The government permits communities to take a certain number of animals each year to eat and sell, which curtails excessive hunting. “What the locals want are their resources for their future,” says Bodmer. “They don’t have a mortgage, they have a canoe; they don’t have an income, they have a forest. The key to conservation is to find ways to help people, to find ways to help guarantee that the use of the forest will continue for a long time.”
The next day we head toward a pocket of the Samiria River where we hope to see the reserve’s holy grail: the pink freshwater dolphin. Across the Amazon, indigenous people regard these dolphins as humans who live below the muddy water’s surface and revere them more than almost any other animal. “When one was killed accidentally,” offers Bodmer, “the fisherman gave it a human burial.” Robust dolphin populations show scientists that the Amazon’s rivers are healthy.
Anhingas perch on branches with their wings open, drying their feathers. Wattled jacanas with their bright-yellow beaks creep along the shore. We’re scanning the surface for dolphins, straining our eyes to see deeper into the water. Minutes pass. Then we hear it: hooonnnkk. A bubblegum-colored dolphin breaks the surface. We hear a forceful sigh behind us and turn in time to see the bulbous head, beady eyes, and long, thin beak of a second pink dolphin.

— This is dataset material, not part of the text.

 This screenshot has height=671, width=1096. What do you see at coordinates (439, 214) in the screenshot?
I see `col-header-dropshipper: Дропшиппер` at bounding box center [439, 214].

Soon the arching backs of five gray dolphins, a smaller freshwater species, join them, shining in the sun as they crest. They dart through the water, chasing fish. “At first it was hard to tell between pink and gray dolphins,” says William Bodmer. Following in his father’s footsteps, the quiet, dark-haired young man is tallying the aquatic mammals we see. “Now I think it’s easy.”
Last year researchers counted more than 220 pink and gray river dolphins per square mile, more than ever before and double the tally for 2008. Bodmer says good fisheries management is boosting numbers, and oil exploration in the nearby Tigre River may also push some dolphins deeper into the reserve, possibly increasing the count. “Nearby rivers haven’t been conserved in the same way, so we’ve seen a real increase,” he says. “It’s a very top predator in the aquatic system, a very intelligent animal, and there’s a very strong tradition around it because of the strong taboos.”

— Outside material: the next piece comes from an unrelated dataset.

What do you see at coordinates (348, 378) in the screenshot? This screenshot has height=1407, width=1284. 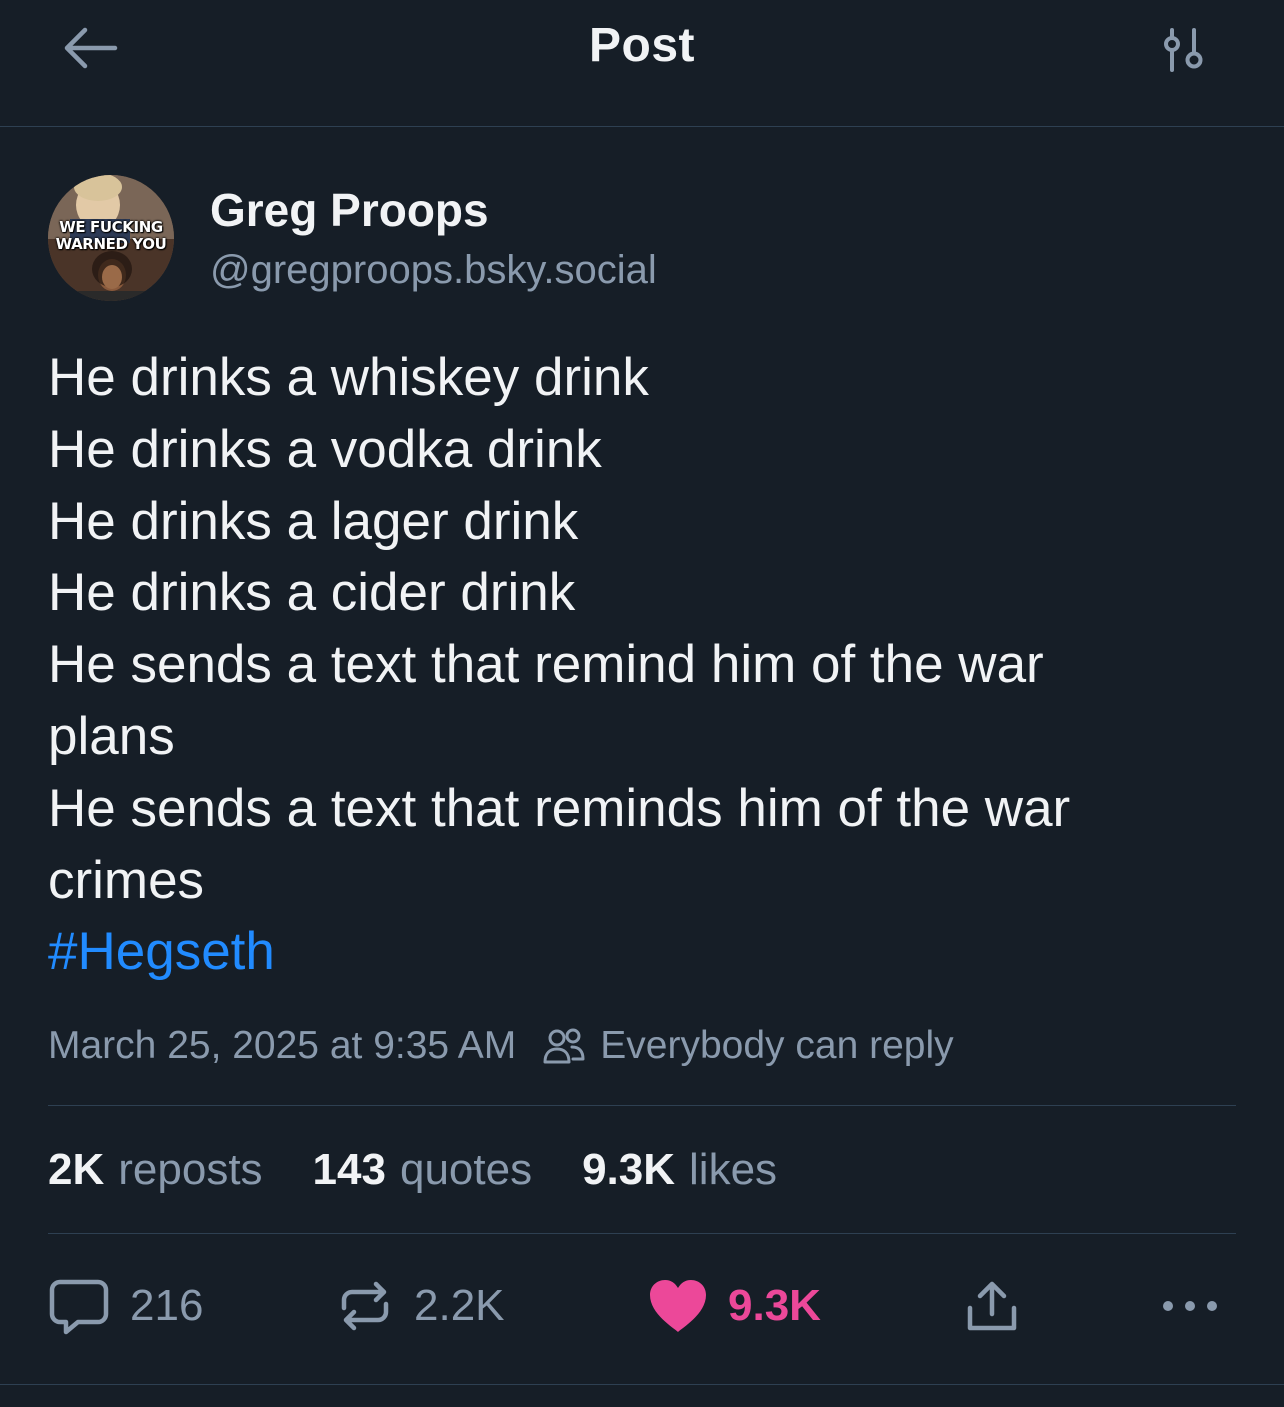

The greater the leeway the government gives energy companies operating in the Amazon, the greater the threat to the forest. “[Pacaya-Samiria] acts as a refuge for these important species that you don’t find in those numbers in other places,” Bodmer says. “It’s a huge flooded forest, with great diversity.”
Back on the boat, Bodmer discusses his plans to expand his operations. This spring he opened a restored rubber baron’s house in Iquitos and is currently in the midst of setting up a rubber-tapping community. He envisions forest managers extracting the resource and selling it to high-end carmakers at a premium. Automobiles with those tires could receive an environmental credit, while companies could prove that they’re contributing to conservation.
Although the idea is still just that, it seems more realistic than Fitzcarraldo’s vision of building an opera house in Iquitos. Herzog’s hero and ours are both visionaries in their own ways. One was fixated on bringing music to the jungle. The other simply chooses to listen to those refrains while steering his ship through a landscape that he hopes will always feature the live soundtrack of birdsong and howling monkeys.